### Aim of the exercise
An exact reproduction is required of the lines from the beginning of the entries through the line with "Task: Click the circled 'a' metric label", pictures excluded and nothing added.

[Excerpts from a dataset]
- Opening Delimiter -

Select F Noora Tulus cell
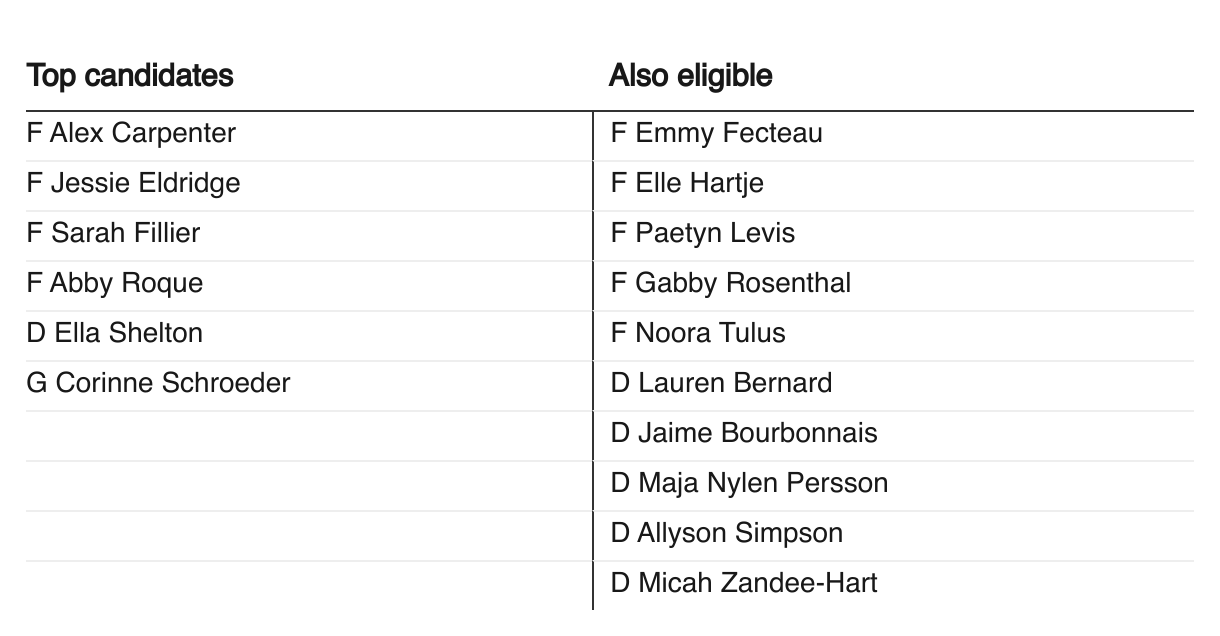[698, 333]
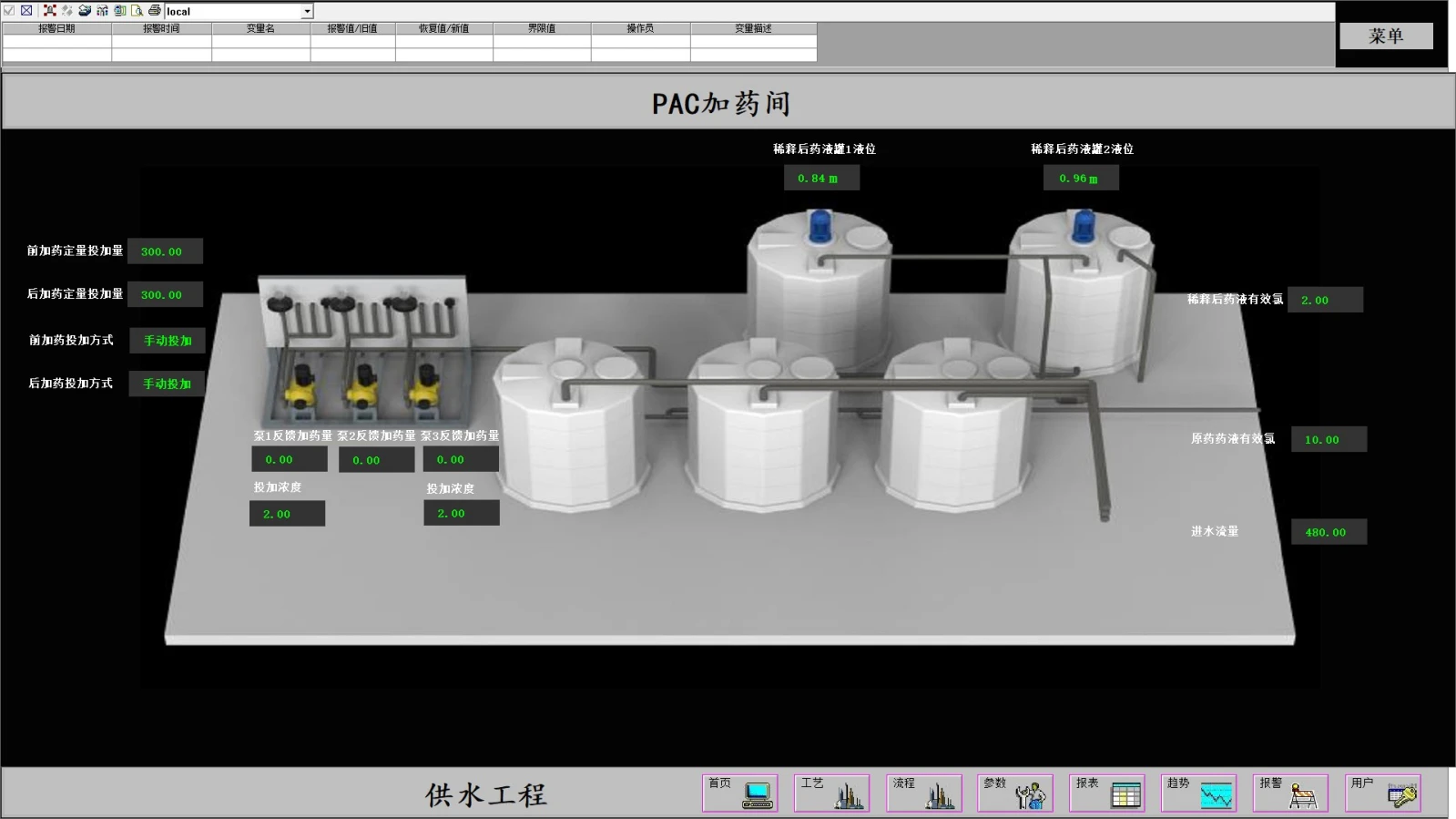Open the 报警 alarm screen
Image resolution: width=1456 pixels, height=819 pixels.
[x=1291, y=793]
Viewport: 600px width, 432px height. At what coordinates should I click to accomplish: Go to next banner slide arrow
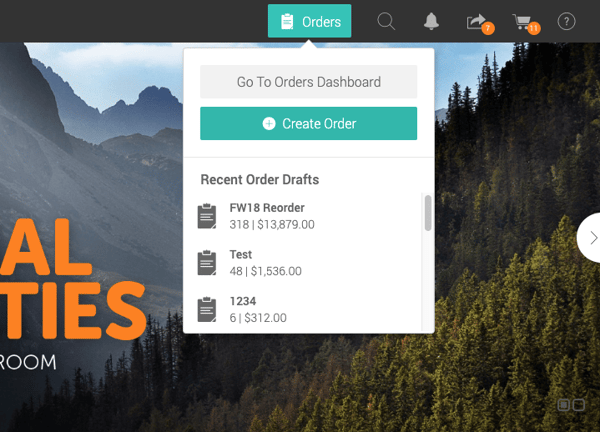click(591, 238)
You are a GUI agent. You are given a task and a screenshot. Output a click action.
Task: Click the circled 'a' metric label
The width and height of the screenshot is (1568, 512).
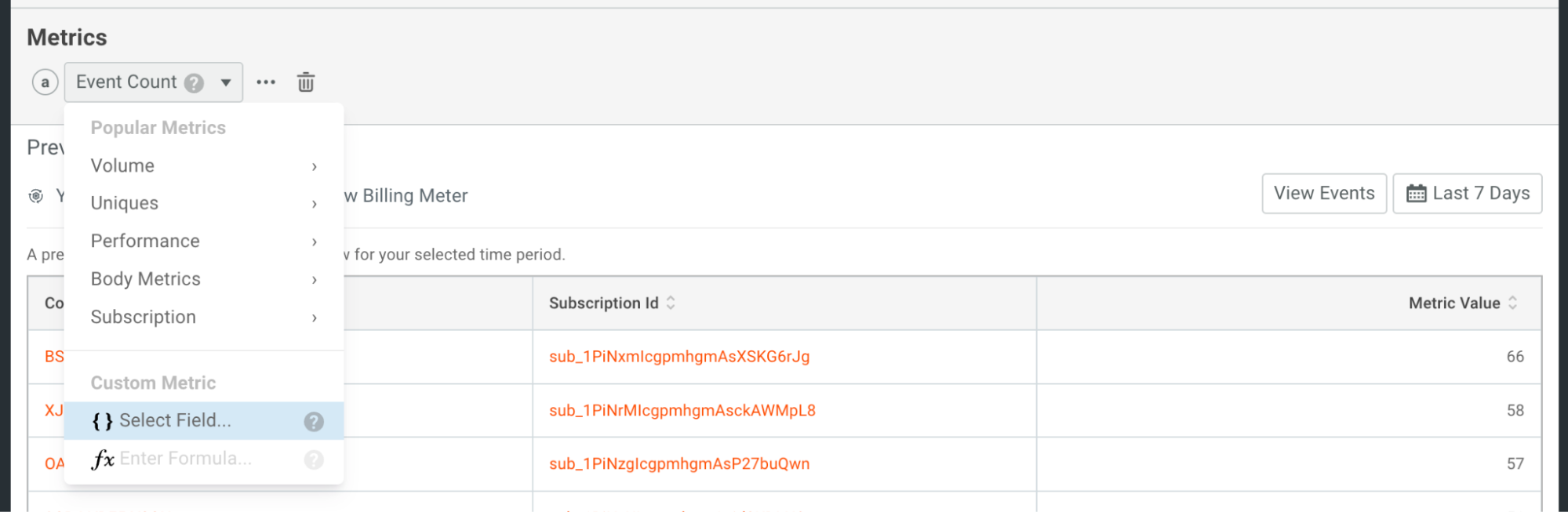pyautogui.click(x=45, y=82)
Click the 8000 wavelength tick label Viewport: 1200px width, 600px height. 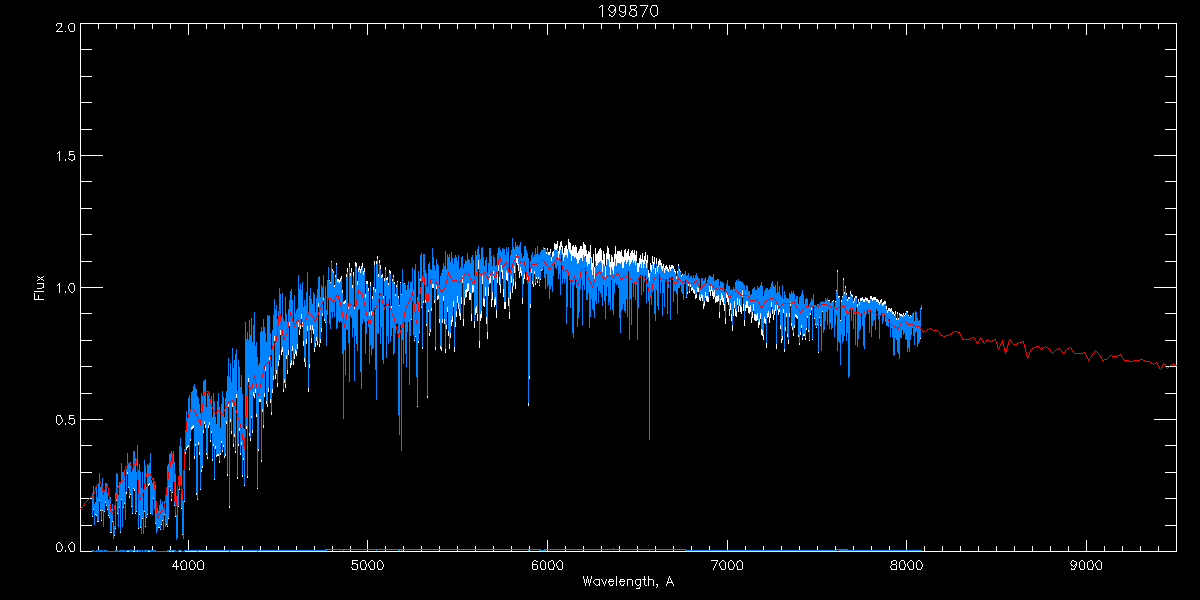[x=906, y=565]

- Closing Delimiter -

### Reply to the exercise
Select F Noora Tulus cell
[698, 333]
Open the 报警 alarm screen
Image resolution: width=1456 pixels, height=819 pixels.
[x=1291, y=793]
Viewport: 600px width, 432px height. At what coordinates should I click to accomplish: Go to next banner slide arrow
click(591, 238)
You are a GUI agent. You are given a task and a screenshot. Output a click action.
Task: Click the circled 'a' metric label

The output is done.